3. Quantification of Clutch Failure: The study provides the first empirical quantification of clutch failure rates in a natural An. gambiae population, revealing that ~98% of clutches fail to produce adults. This explains the absence of parent-offspring pairs in the sample despite a moderate population size.
4. Discrepancy between $N$ and $N_e$: The results highlight a massive gap between census size and effective population size due to "sweepstakes" reproduction, a critical factor for understanding the evolutionary dynamics and efficacy of genetic control strategies.

5. Significance

• Vector Control: Accurate abundance estimates are essential for calculating release ratios for sterile insect techniques (SIT) or gene drives.

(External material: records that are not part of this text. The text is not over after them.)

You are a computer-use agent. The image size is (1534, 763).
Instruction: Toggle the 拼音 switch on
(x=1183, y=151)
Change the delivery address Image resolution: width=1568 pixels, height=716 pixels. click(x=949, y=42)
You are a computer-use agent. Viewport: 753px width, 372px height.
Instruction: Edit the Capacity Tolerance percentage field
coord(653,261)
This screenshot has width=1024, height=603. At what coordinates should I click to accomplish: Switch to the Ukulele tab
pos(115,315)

This study provides a non-invasive, genetic method to obtain these estimates without the logistical burden of MRR.
• Gene Drive Design: The finding that $N_e$ is much smaller than $N$ (due to high reproductive variance) suggests that gene drives might spread more easily or behave differently than models assuming uniform reproduction would predict.
• Methodological Advancement: The study establishes a blueprint for applying CKMR to other short-lived, high-fecundity species where generations overlap and reproductive success is highly variable. It emphasizes that ignoring life-history specifics (like clutch failure) leads to severe biases in demographic inference.

In conclusion, the paper validates CKMR as a robust tool for mosquito ecology, provided that models are tailored to account for extreme reproductive variance and uncertainty in kinship assignment.